Nachdem der Migrantenbeirat der Stadt Leipzig sich im April bereits mit einem Brief an den Leipziger OBM wandte, der bis dato noch nicht beantwortet wurde, soll diese Anfrage in der Stadtratssitzung am 19.6.2013 den Prozess voranbringen bzw. zumindest Klarheit schaffen inwieweit die Stadt das Anliegen unterstützt.

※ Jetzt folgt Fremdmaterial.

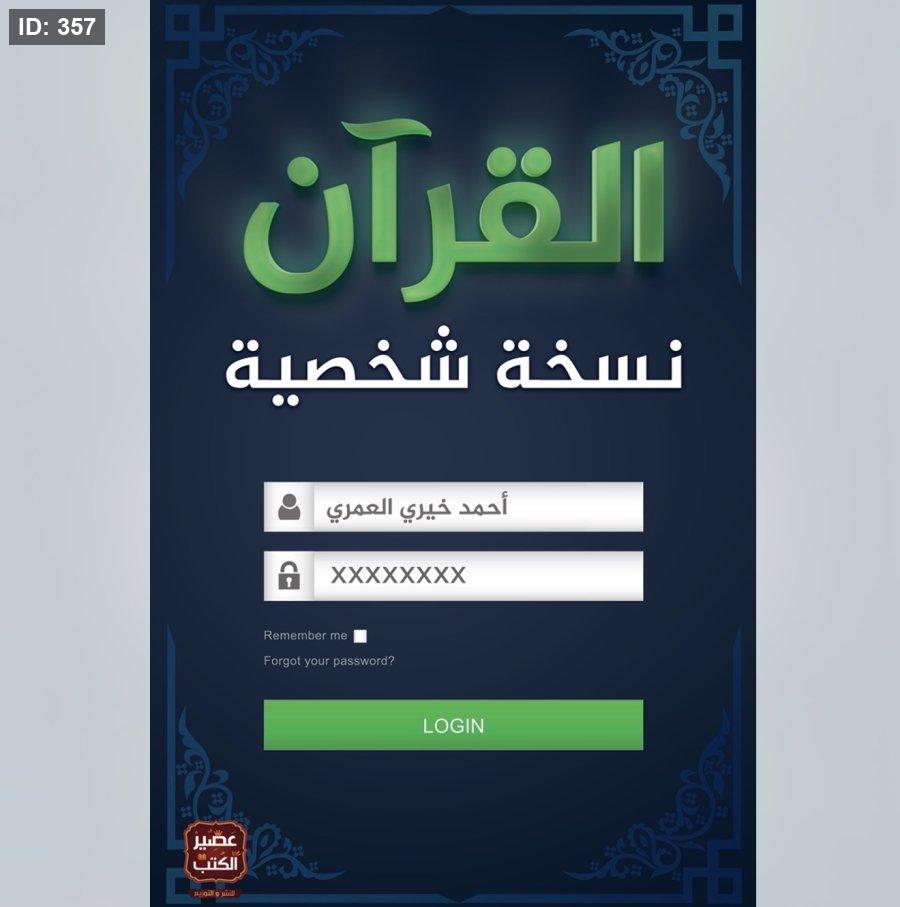Click the green القرآن title text
The height and width of the screenshot is (907, 900).
(454, 211)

Anfrage an den Oberbürgermeister -Nr.: V/F878/13, Ratsversammlung am 19.6.2013, Stadträtin J. Nagel
Im April 2011 wandten sich VertreterInnen aus Zivilgesellschaft, Politik und Migrantenbeirat der Stadt Leipzig mit einem Brief an Sie, in dem die Schaffung eines Gedenkortes für Opfer rechts motivierter Gewalt in Leipzig angeregt wurde. Konkreter Anlass war die Ermordung des 19-jährigen Kamal K. durch zwei Neonazis in der Leipziger Innenstadt am 24.10.2010. Kamal K. ist das mindestens sechste Opfer rechter Gewalt in Leipzig seit 1990. Im Ergebnis des Briefes fand ein gut besuchter Workshop zum Thema statt, woraus die Gründung der AG Erinnerungskultur folgte.

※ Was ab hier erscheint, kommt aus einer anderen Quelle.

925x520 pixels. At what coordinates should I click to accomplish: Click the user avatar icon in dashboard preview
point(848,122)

Diese AG – bestehend aus VertreterInnen des Migrantenbeirates, der Opferberatung der RAA Sachsen, dem Initiativkreis Antirassismus und dem Zentrum für demokratische Bildung der Stadt – erarbeitete gemeinsam mit den Hinterbliebenen des ermordeten Kamal K. einen konkreten Vorschlag für einen ersten Erinnerungsort. Dieser soll in Form eines künstlerisch gestalteten Buches aus Stein am Tatort nahe des Leipziger Hauptbahnhofes errichtet werden.

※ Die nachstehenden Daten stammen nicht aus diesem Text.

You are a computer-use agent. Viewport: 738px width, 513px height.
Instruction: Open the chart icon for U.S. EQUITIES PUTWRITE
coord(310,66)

Nach fast zweijähriger Arbeit ist die Initiative nun an einem Punkt angekommen, an dem politische Unterstützung durch die Stadt Leipzig dringend erforderlich ist. So scheiterte eine bereits geplante Errichtung des Gedenkortes in der C.-W.-Müller-Anlage im Jahr 2012 an Auflagen des Sächsischen Landesamtes für Denkmalpflege. Alternativ wurde nun die Ritterpassage, wo Kamal K. in der Tatnacht aufgrund seiner schweren Verletzungen zusammenbrach, anvisiert. In diesem Zusammenhang richtete der Migrantenbeirat im April 2012 einen Brief an Sie als Oberbürgermeister und erbat Unterstützung bei der Realisierung des Anliegens.
Ich frage vor diesem Hintergrund:
1. Wie verhält sich der Oberbürgermeister zum Anliegen, eine eigene Erinnerungskultur für Menschen, die durch rassistisch und rechts motivierte Gewalt zu Tode kamen, zu etablieren?
Welche Bemühungen hat die Stadtverwaltung jenseits der Unterstützung von zivilgesellschaftlich initiierten Projekten bisher unternommen, um diese Anliegen in eine offizielle Gedenkkultur einzubeziehen?
2. Wie wird die benannte konkrete Initiative zur Errichtung eines ersten Gedenkortes für Opfer rechter Gewalt nach 1990 und konkret für Kamal K. in der Ritterpassage durch die Stadt Leipzig und ihren Oberbürgermeister unterstützt? Gab es eine offizielle Antwort auf den Brief vom Migrantenbeirat vom 24.4.2013? Mit welchen zeitlichen Fristen ist bezüglich des Prüfungs- und Baugenehmigungsverfahrens durch das Stadtplanungsamt und ggf. weitere Ämter zu rechnen?